Thursday

18 April 2019

1 Corinthians 11:23-26

‘As often as you eat this bread and drink the cup you proclaim the Lord’s death until he comes.’ (v. 26 )

Psalm: Psalm 116

Background

In most Christian traditions, today is observed in commemoration of the day on which Jesus was betrayed, arrested and put on trial, and our passage is the earliest record we have of his final meal with his disciples, preceding the accounts in the Gospels. We note Paul claims to have learned it from the Lord Jesus. He does not make it clear whether this was by direct revelation or through the testimony of Christians who passed on the record to him. In most Christian traditions it is the foundation for the regular observance variously known as the Lord’s Supper, Holy Communion, the Eucharist or the Mass.

Few biblical passages, however, have received such widely different, and controverted, interpretations. Does "this is my body" mean "this symbolically represents my body" or "this actually is my body"? Does "in remembrance of me" imply only that we are to think about him or that by our breaking the bread and drinking from the cup he actually becomes present to us? Does "do this as often as you drink it" imply that every meal should be such a commemoration or only that meals intended to be a commemoration should be conducted in this way?

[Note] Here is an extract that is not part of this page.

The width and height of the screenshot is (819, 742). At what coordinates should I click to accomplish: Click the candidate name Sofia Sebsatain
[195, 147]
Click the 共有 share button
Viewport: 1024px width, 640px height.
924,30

Such questions must not detract us, however, from the point that his death is "for us" (v. 24) and that the meal declares the fact, pointing us back to the past and forward to the future (v. 26), hinting at the fact, elaborated in chapter 15, that the death of Jesus is not the end of the story.

 

To Ponder:

  • In what sense did Jesus die "for us"?
  • How do you envisage Jesus coming again?
  • If you do not belong to a tradition in which Jesus’ last supper is regularly commemorated, how do you interpret today’s passage?

Bible notes author

The Revd Brian Beck

Brian Beck is a Methodist minister, now retired, and a former president and secretary of the Methodist Conference. A large part of his ministry has been spent in theological education, both in Limuru, Kenya, and in Cambridge, England.